ISPETTORATO LAVORO, EMERGENZA SEDE: “NO ALL’EX MCM”

È ancora emergenza per la sede dell’Ispettorato Territoriale del Lavoro di Salerno. Uffici angusti, spazi insufficienti, infiltrazioni e anche parziali crolli dei soffitti. Una situazione che, secondo la FP CGIL, non garantisce più condizioni di lavoro adeguate né un’accoglienza dignitosa per l’utenza. E ora arriva un nuovo elemento di preoccupazione: anche l’ipotesi della palazzina ex MCM, individuata e messa a disposizione dal Comune di Salerno come possibile nuova sede, sembra essere tramontata. Lo stabile, infatti, non risulterebbe cedibile ad altro ente pubblico. Di conseguenza, al momento, non ci sarebbe una soluzione concreta per mantenere l’Ispettorato nel capoluogo. Ed è proprio questo lo scenario che preoccupa il sindacato: il rischio è che l’ufficio provinciale possa essere trasferito in un altro comune della provincia.
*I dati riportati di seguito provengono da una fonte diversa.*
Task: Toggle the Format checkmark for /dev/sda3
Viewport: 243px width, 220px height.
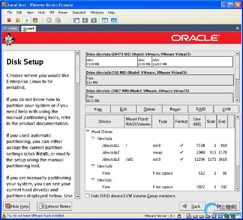Action: (181, 159)
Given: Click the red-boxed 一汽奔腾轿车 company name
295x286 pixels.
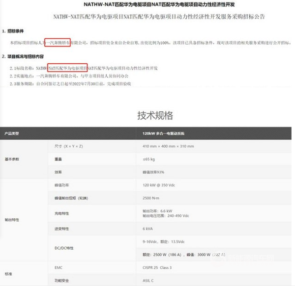Looking at the screenshot, I should 58,43.
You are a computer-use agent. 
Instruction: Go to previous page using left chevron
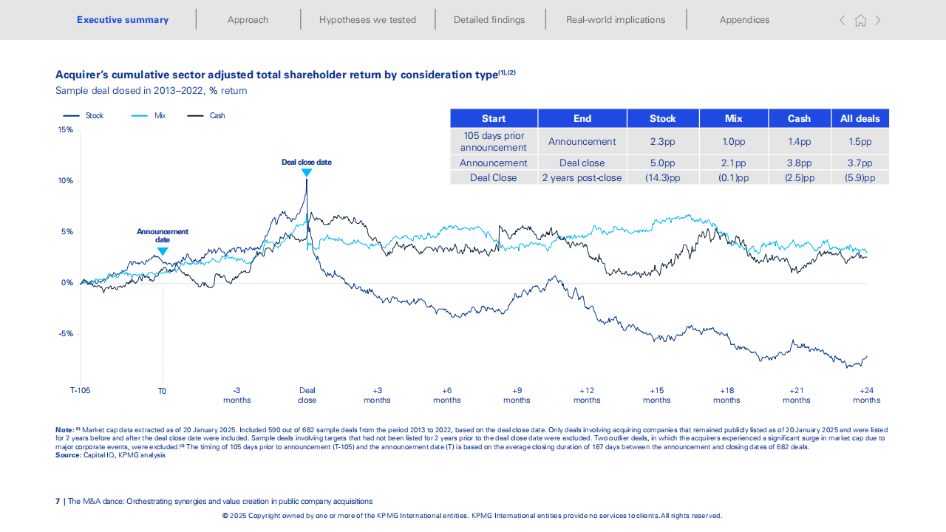click(842, 21)
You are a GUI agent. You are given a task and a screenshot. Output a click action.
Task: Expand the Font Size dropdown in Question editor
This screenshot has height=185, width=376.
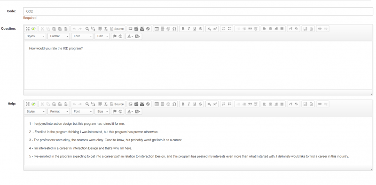click(x=102, y=36)
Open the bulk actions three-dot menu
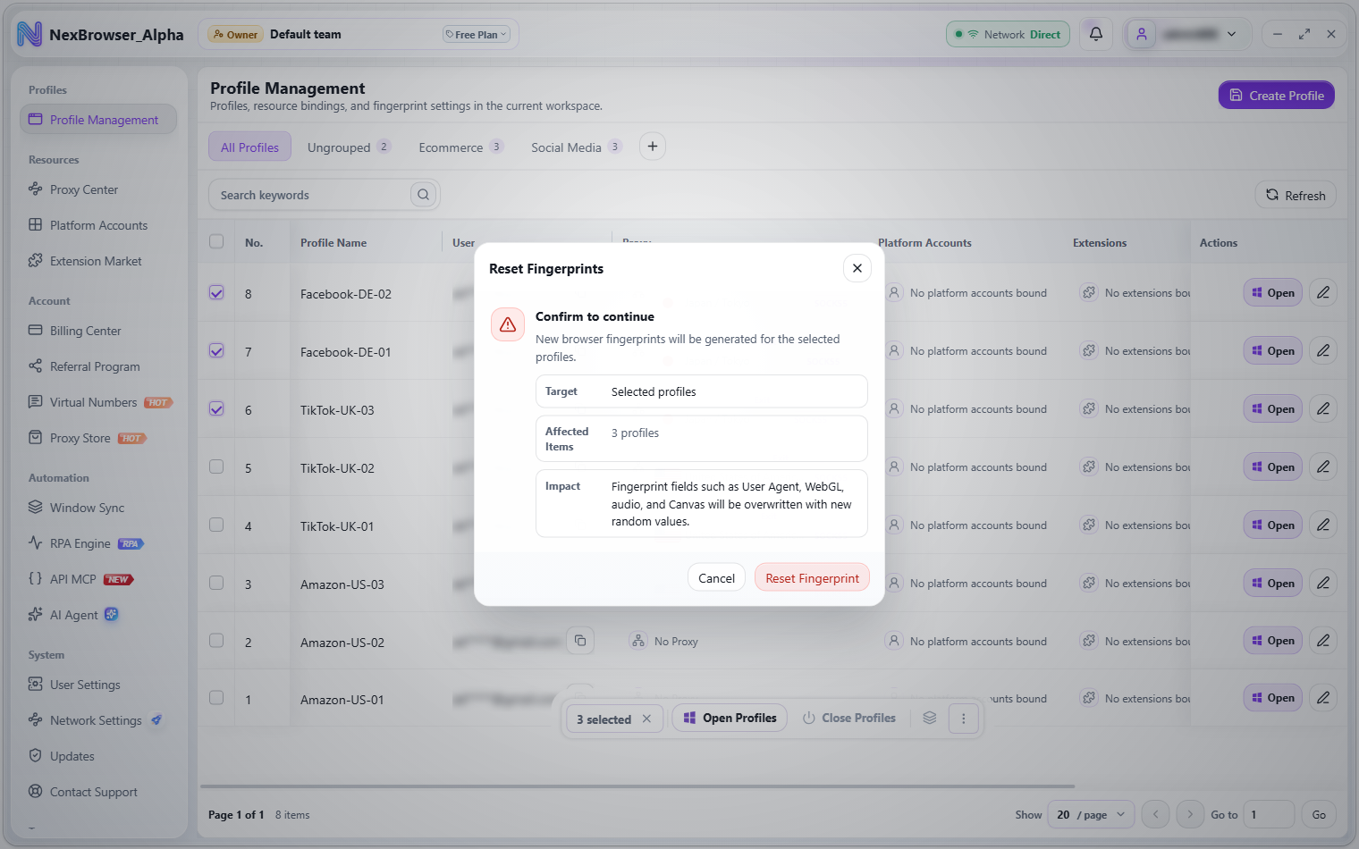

Un’eventualità definita dalla FP CGIL come un possibile «unicum nazionale». Il segretario generale della Funzione Pubblica CGIL Salerno, Antonio Capezzuto, chiede quindi un tavolo in Prefettura, con tutte le istituzioni coinvolte, per individuare una sede adeguata all’interno della città. L’Ispettorato del Lavoro, sottolinea il sindacato, svolge un ruolo centrale sul territorio: dalla lotta al lavoro nero e al caporalato alla sicurezza nei cantieri, fino alla tutela dei lavoratori nelle vertenze e al contrasto dello sfruttamento. Una funzione particolarmente delicata in una provincia caratterizzata da agricoltura, edilizia e un tessuto produttivo articolato. La FP CGIL sostiene inoltre il lavoro del direttore dell’Ispettorato, Amalfitano, che ha indicato la ricerca di una nuova sede come una delle priorità del proprio mandato. Ma la pazienza dei lavoratori, secondo il sindacato, sarebbe ormai arrivata al limite. Se nelle prossime settimane non arriveranno risposte concrete, la FP CGIL annuncia lo stato di agitazione del personale, senza escludere forme di mobilitazione più incisive, fino allo sciopero. L’obiettivo dichiarato è uno: evitare che Salerno perda la sede del proprio Ispettorato del Lavoro e garantire al personale una sede sicura e dignitosa.